EXERCISE:
Identify each line in the entries that contains the word "width", and copy those lines.

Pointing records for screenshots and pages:
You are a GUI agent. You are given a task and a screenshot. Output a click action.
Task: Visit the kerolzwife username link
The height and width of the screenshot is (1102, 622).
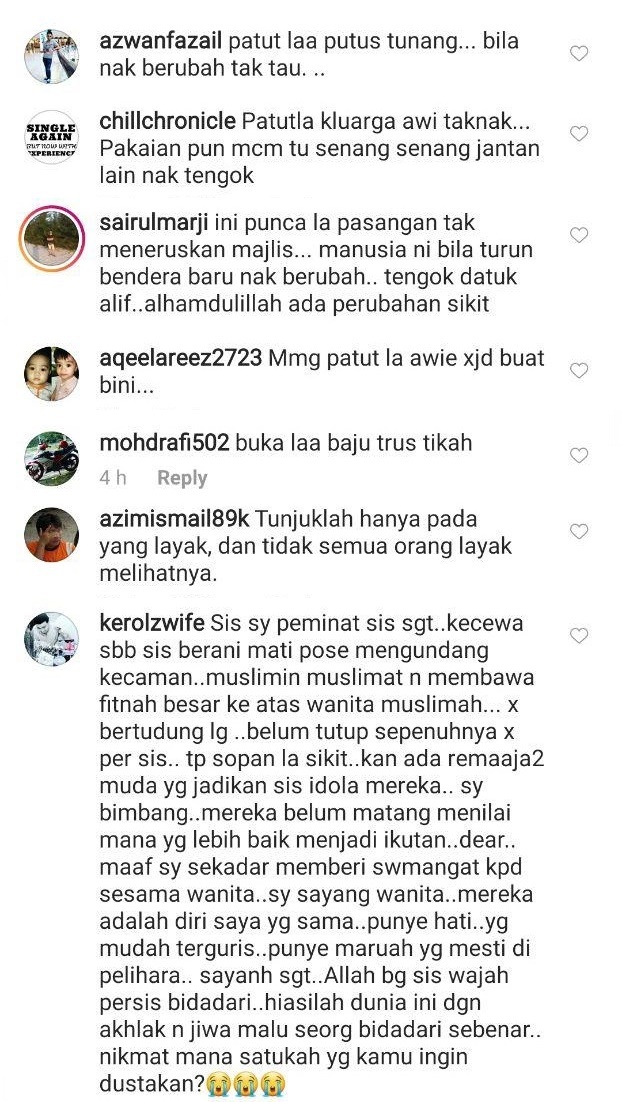(152, 623)
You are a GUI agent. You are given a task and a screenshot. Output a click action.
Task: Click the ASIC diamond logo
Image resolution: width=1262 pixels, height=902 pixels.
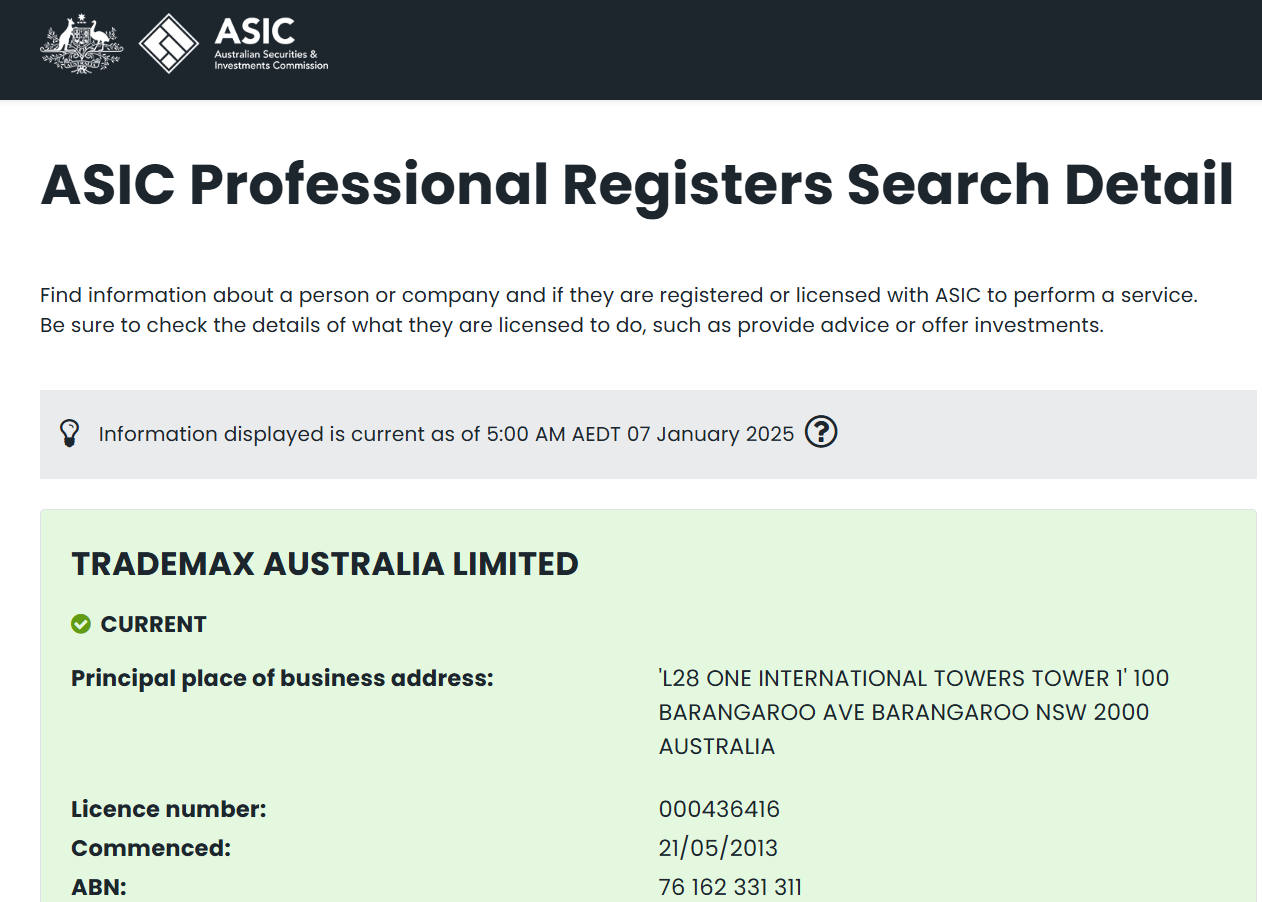[x=168, y=45]
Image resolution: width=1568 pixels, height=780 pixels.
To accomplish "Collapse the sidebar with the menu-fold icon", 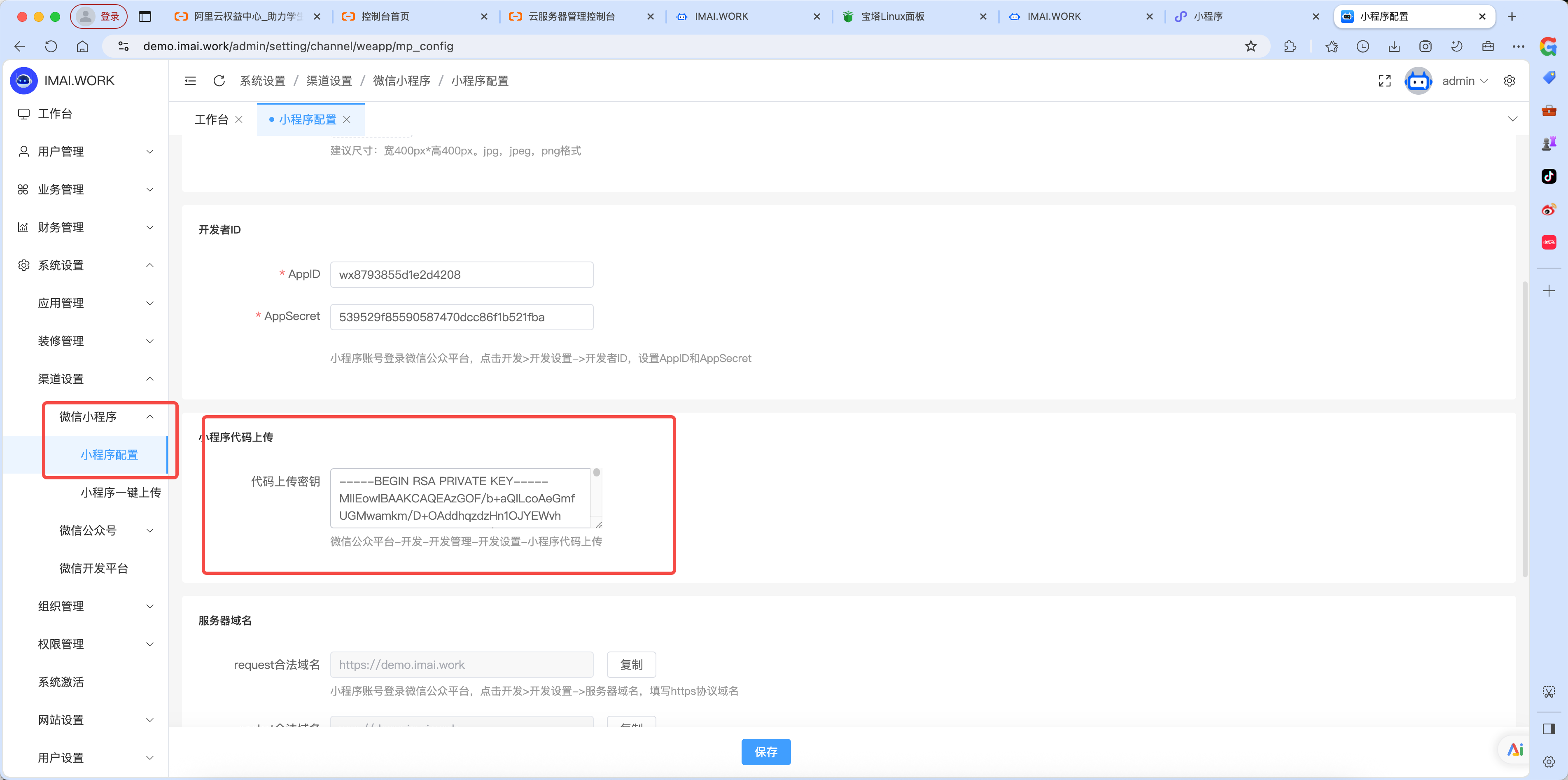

RESPONSE TO THIS EXERCISE:
The height and width of the screenshot is (1102, 622).
Image resolution: width=1262 pixels, height=902 pixels.
Image resolution: width=1568 pixels, height=780 pixels.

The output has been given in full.